**Instructions to follow**
Exactly the lines below from the one with "This screenshot has width=999, height=600." up to and including the one with "The width and height of the screenshot is (1080, 1850)." make up the answer, with nothing else added.

**Records provided**
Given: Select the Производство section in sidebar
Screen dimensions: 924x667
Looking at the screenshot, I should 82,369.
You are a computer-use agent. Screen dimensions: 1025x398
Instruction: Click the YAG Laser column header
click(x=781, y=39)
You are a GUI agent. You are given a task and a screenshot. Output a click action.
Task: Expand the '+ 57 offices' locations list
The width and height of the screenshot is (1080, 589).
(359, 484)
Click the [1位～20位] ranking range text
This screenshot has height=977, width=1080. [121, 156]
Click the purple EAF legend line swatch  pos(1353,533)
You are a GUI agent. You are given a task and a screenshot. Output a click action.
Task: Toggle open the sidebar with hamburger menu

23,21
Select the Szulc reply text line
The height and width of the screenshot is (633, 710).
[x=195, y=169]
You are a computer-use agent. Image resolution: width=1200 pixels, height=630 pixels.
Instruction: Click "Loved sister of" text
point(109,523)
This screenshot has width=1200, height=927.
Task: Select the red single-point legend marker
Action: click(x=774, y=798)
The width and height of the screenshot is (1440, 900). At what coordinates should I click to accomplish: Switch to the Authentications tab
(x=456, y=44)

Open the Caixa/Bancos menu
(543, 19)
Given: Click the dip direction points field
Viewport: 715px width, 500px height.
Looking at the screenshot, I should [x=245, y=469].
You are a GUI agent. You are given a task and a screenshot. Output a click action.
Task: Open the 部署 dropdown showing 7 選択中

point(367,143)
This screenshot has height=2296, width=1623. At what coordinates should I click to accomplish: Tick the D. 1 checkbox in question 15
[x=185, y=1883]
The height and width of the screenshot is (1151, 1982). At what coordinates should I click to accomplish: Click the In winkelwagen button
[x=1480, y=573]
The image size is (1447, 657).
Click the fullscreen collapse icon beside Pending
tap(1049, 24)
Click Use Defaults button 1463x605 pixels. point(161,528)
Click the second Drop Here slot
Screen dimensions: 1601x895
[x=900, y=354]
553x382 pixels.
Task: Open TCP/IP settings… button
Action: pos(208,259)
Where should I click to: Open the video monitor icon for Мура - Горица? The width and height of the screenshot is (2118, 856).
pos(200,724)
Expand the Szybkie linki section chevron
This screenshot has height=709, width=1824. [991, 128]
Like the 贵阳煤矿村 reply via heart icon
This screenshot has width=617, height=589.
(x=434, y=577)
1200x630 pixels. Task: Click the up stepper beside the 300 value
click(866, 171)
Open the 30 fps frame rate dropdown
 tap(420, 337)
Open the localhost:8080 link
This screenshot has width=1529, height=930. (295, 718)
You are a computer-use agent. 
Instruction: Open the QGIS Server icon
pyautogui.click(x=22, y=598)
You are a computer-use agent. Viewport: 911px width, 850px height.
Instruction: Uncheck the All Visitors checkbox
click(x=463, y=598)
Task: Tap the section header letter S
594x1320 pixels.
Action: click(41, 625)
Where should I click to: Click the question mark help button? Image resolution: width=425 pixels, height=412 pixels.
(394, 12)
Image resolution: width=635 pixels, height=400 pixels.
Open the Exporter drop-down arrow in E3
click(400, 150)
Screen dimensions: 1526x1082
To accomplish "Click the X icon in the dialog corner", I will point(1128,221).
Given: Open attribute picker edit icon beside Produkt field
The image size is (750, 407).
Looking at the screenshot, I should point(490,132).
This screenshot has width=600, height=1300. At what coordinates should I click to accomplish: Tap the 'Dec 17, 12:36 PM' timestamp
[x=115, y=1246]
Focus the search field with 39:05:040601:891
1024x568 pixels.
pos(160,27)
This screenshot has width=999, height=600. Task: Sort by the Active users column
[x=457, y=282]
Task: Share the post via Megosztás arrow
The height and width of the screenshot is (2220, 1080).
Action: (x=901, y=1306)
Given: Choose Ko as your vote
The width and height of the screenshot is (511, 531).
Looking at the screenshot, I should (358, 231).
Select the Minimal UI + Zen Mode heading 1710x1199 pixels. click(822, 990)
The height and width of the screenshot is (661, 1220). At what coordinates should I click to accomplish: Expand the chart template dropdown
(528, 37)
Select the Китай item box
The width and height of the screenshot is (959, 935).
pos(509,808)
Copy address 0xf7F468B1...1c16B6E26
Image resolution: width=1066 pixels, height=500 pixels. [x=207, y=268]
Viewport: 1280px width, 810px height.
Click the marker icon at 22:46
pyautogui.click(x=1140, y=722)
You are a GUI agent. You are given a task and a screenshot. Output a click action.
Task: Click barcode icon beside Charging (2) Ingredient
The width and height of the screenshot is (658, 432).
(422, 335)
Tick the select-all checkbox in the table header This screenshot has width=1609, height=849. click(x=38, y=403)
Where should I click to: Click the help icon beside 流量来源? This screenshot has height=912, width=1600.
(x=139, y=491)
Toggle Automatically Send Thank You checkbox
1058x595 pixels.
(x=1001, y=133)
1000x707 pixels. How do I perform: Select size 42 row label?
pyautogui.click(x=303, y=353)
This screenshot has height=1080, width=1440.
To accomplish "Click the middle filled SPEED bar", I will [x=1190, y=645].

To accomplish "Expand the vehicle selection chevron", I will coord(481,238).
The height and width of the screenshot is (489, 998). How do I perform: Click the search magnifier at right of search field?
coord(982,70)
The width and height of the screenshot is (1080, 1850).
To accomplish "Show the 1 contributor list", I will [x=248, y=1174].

**Written answer**
This screenshot has width=999, height=600. Task: Sort by the Active users column
[x=457, y=282]
Task: Share the post via Megosztás arrow
The height and width of the screenshot is (2220, 1080).
Action: (x=901, y=1306)
Given: Choose Ko as your vote
The width and height of the screenshot is (511, 531).
Looking at the screenshot, I should (358, 231).
Select the Minimal UI + Zen Mode heading 1710x1199 pixels. click(822, 990)
The height and width of the screenshot is (661, 1220). At what coordinates should I click to accomplish: Expand the chart template dropdown
(528, 37)
Select the Китай item box
The width and height of the screenshot is (959, 935).
pos(509,808)
Copy address 0xf7F468B1...1c16B6E26
Image resolution: width=1066 pixels, height=500 pixels. [x=207, y=268]
Viewport: 1280px width, 810px height.
Click the marker icon at 22:46
pyautogui.click(x=1140, y=722)
You are a GUI agent. You are given a task and a screenshot. Output a click action.
Task: Click barcode icon beside Charging (2) Ingredient
The width and height of the screenshot is (658, 432).
(422, 335)
Tick the select-all checkbox in the table header This screenshot has width=1609, height=849. click(x=38, y=403)
Where should I click to: Click the help icon beside 流量来源? This screenshot has height=912, width=1600.
(x=139, y=491)
Toggle Automatically Send Thank You checkbox
1058x595 pixels.
(x=1001, y=133)
1000x707 pixels. How do I perform: Select size 42 row label?
pyautogui.click(x=303, y=353)
This screenshot has height=1080, width=1440.
To accomplish "Click the middle filled SPEED bar", I will [x=1190, y=645].

To accomplish "Expand the vehicle selection chevron", I will coord(481,238).
The height and width of the screenshot is (489, 998). How do I perform: Click the search magnifier at right of search field?
coord(982,70)
The width and height of the screenshot is (1080, 1850).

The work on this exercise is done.